Неподалёку от Солье мы подсадили нашего первого военного крестника. Это был мясник из маленькой деревушки неподалёку от Солье. То как мы его подсадили было хорошим примером демократичности французской армии. Их шло трое. Мы остановились и сказали что можем взять одного человека на подножку. Все трое шли на побывку домой и все шли по домам пешком из ближайшего большого города. Был один лейтенант, один сержант и один солдат. Они поблагодарили нас а потом лейтенант спросил каждого из них, тебе далеко идти. Каждый сказал ему сколько а потом они спросили, а вам, мой лейтенант, вам далеко идти. Он ответил. Потом они согласились что гораздо дальше чем всем остальным идти солдату поэтому будет справедливо если подвезут его. Он козырнул сержанту и офицеру и сел в машину.

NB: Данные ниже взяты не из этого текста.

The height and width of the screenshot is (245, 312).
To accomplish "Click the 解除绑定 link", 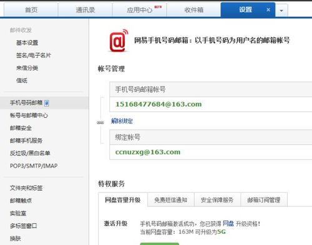I will 122,121.
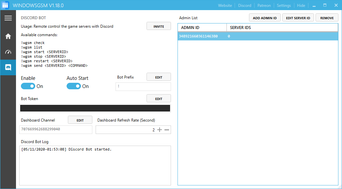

Это как я уже сказала был наш первый фронтовой крестник. Потом их появилось очень много и отношения с ними всеми стали отдельным занятием. Обязанности военной крестной заключались в том чтобы отвечать на каждое письмо которое она получала и приблизительно раз в десять дней посылать посылки с какими-нибудь вещами или лакомствами. Им нравилось получать посылки но ещё больше им нравилось получать письма И они так быстро отвечали. Мне казалось что не успею я написать письмо как уже приходит ответ. И затем нужно было помнить все что они рассказывали о своих семьях и однажды я сделала ужасную вещь, я перепутала письма и написала солдату который рассказывал мне все о своей жене а мать у него умерла чтобы он передал привет матери, а тому у которого была мать чтобы он передал привет жене. Их ответные письма были очень грустные. Каждый объяснял что я ошиблась и было понятно что их глубоко задела моя ошибка
Нашим самым очаровательным крестником мы обзавелись в Ниме. Однажды мы пошли в город и я обронила кошелёк. Я заметила пропажу уже в гостинице и встревожилась потому что там было довольно много денег. Когда мы обедали официант сказал что кто-то нас спрашивает. Мы вышли и увидели человека который держит в руке кошелёк. Он сказал что подобрал его на улице и как только освободился после работы пошёл в гостиницу нам его вернуть. В кошельке лежала моя визитная карточка и он совершенно не сомневался что приезжие будут в гостинице, к тому же к этому времени нас уже хорошо знали в Ниме. Я естественно предложила ему солидное вознаграждение из содержимого кошелька но он сказал нет. Тем не менее сказал что хочет попросить об одном одолжении. Они были беженцы с Марны и его сын семнадцатилетний Абель только что ушёл добровольцем и сейчас служит в Нимском гарнизоне, не могла ли бы я стать его крестной. Я сказала могла бы и попросила передать сыну чтобы он зашёл как только у него будет свободный вечер. На следующий вечер пришёл самый юный, самый прелестный, самый маленький солдат какого только можно себе представить. Это был Абель.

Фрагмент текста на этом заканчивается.